» **Список заданий**:
**A.** Выпишите из разбора стихов Вадима Ямпольского отрывок от «Так знай, что» до «на их пути.» включительно.
**B.** Почему, согласно разбору стихов Вадима Ямпольского, встречи-намеки на жизненном пути остаются без толку? Ответьте в одном–трех предложениях.
**C.** Напишите продолжение разбора стихов Вадима Ямпольского, которое следует за строкой «в серой толпе, задержался на их пути».

» **Фрагмент текста**:
Последняя строчка, задыхающаяся, призывающая, умоляющая, – весьма симптоматична. Ведь в чем, скажите, проблема: эта не любит – найди другую, тебя предали – в следующий раз расстарайся быть первым? Но в том-то и дело, что герой Вадима Ямпольского жаждет не просто существования, более или менее благополучного, но осмысленного «проживания» отпущенного ему земного срока. Его душа взволнована безответностью бытия, с которым так хотелось все разделить, а все, напротив, отнимают, едва подарив. Зачем? Это не обида, а искреннее желание понимать, знать глубинный смысл столь явного противоречия, которое наш бедный разум не в силах постичь. А самое главное – без ответа Слово не станет плотью, а значит, и не спасет.
Впрочем, Тот, Кто приходил к Иову, отвечает всякий раз, когда раздается горячее вопрошание. То подкинет ситуацию с девушкой, ряженной в зайца – полудевушкой , полузайцем – (все мы «полу»: полукровки, полулюди, готовые на унизительную неполноту души за большие или меньшие подачки социума); то продублирует историю с Юлианом и прокаженным, столкнув на вокзале с попрошайкой, которой поэт несколько смущенно, но вполне благоразумно соврет, «что денег нет»… Да мало ли еще какие встречи-намеки возникнут на жизненном пути – все без толку, ибо ученик не учит урок. Точнее даже учит, но механически, трусливо, не додумывая, а потому:
… напрасно учил урок
ученик нерадивый, и с двойкой покинет класс
Ибо, как это ни банально, научиться, кажется, следовало бы только одному – внутреннему бескорыстию… И потому нам никогда сразу не дают то, о чем просим (вспомним, горестные наблюдения Марселя Пруста), но посылают, казалось бы, совсем не нужное. Впрочем, очень может быть, именно то, о чем давно втайне мечтала наша душа. Что делать, если мы сами не ведаем не только того, что творим, но и того, что просим на свою бедную голову?
Так знай, что ничего
Ты изменить не в силе –
Он не дает того,
О чем Его просили.
А в том, мой милый друг,
и состоит награда,
чтоб радоваться вдруг,
тому, чего не надо.
И блажен, с кем случается это вдруг , ибо именно так и происходит долгожданная встреча, о которой молил Иов. Впрочем, если уж совсем туго, Он непременно приходит, в тот самый момент, когда вконец изуверившаяся душа уже не взывает и не ждет. И спасает, как, например, в одном из лучших стихотворений сборника. Правда, делает это опять совсем не так, как мы надеялись, и ничего не дает, а только предлагает вдруг увидеть . Что? Например, чужое – не твое – счастье, и неожиданно испытать долгожданное утешение тогда, когда от отчаяния едва не шагнул «ласточкой с балкона»:
Долго прощались, никак не могли проститься –
чтоб разглядел я прекрасные эти лица
в серой толпе, задержался на их пути.

» **Представленный материал**:
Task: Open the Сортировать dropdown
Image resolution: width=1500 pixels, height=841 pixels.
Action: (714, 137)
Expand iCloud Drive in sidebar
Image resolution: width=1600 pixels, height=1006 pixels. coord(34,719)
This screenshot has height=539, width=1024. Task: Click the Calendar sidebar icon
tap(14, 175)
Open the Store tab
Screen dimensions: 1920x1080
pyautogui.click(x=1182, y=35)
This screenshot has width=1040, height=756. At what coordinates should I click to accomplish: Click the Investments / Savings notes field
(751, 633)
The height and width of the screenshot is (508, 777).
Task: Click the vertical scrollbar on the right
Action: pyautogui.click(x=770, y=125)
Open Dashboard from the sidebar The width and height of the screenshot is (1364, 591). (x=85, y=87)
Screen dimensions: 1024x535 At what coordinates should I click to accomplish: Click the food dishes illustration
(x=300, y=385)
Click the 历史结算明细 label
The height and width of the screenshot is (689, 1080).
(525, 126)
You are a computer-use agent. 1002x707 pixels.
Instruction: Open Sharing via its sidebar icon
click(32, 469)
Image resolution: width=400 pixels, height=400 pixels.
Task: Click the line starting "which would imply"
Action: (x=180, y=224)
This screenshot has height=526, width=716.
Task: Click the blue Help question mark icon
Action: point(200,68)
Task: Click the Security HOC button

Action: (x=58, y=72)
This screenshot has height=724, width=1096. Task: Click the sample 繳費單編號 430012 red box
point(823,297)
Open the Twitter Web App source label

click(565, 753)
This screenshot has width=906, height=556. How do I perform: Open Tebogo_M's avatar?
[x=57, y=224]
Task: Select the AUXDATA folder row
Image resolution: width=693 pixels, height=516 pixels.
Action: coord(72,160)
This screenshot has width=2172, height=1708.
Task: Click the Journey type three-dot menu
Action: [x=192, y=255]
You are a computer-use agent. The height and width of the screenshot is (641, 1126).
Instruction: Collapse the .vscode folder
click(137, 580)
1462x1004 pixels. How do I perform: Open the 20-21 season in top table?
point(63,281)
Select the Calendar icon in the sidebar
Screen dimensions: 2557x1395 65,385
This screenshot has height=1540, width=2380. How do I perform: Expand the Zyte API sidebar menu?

» **Ответы к заданиям**:
**A.**
Так знай, что ничего
Ты изменить не в силе –
Он не дает того,
О чем Его просили.
А в том, мой милый друг,
и состоит награда,
чтоб радоваться вдруг,
тому, чего не надо.
И блажен, с кем случается это вдруг , ибо именно так и происходит долгожданная встреча, о которой молил Иов. Впрочем, если уж совсем туго, Он непременно приходит, в тот самый момент, когда вконец изуверившаяся душа уже не взывает и не ждет. И спасает, как, например, в одном из лучших стихотворений сборника. Правда, делает это опять совсем не так, как мы надеялись, и ничего не дает, а только предлагает вдруг увидеть . Что? Например, чужое – не твое – счастье, и неожиданно испытать долгожданное утешение тогда, когда от отчаяния едва не шагнул «ласточкой с балкона»:
Долго прощались, никак не могли проститься –
чтоб разглядел я прекрасные эти лица
в серой толпе, задержался на их пути.

**B.** Потому что ученик не учит урок, а точнее, учит его механически, трусливо, не додумывая. Поэтому он, как ученик нерадивый, напрасно учил урок и покинет класс с двойкой.

**C.**
Кто-то хотел в этот вечер меня спасти.
Странный, однако, способ. Казалось бы, скорее насмешка, обостряющая ощущение собственного одиночества у того, кто невольно становится свидетелем чужой разделенной любви. Да, это так бы и воспринималось, если бы герой Ямпольского, как ребенок под рождественской елкой, был занят поисками обязательного, так сказать, положенного ему от судьбы подарка. Но он ищет иное – то, что, так или иначе, выходит за рамки бессмысленного тиражирования жизненных форм:
Кто-то поставил влюбленную эту пару
прочной преградой отчаянью и кошмару
передо мною – трепещущий ориентир,
чтобы я снова вступился за этот мир.
Все колеблется, как неверное пламя свечи: кажется, вот, почувствовал, пережил – и теперь… Но проходит день-два, – и «словно и не бывало». Однако раз это случилось, – значит, есть пока у нашего мира шанс, есть (и было), за что его спасать, любить, мучаться. А главное, Кто-то, действительно, заинтересован в нашем существовании, и стоит за спиной каждого, чье сердце наполнено скорбью и жаждет истины:
Чтобы я снова на воздух морозный вышел.
Кто-то хотел, чтобы я непременно выжил.
Чтобы я вместо рыданий глухих и слез
их поцелуй прощальный до вас донес.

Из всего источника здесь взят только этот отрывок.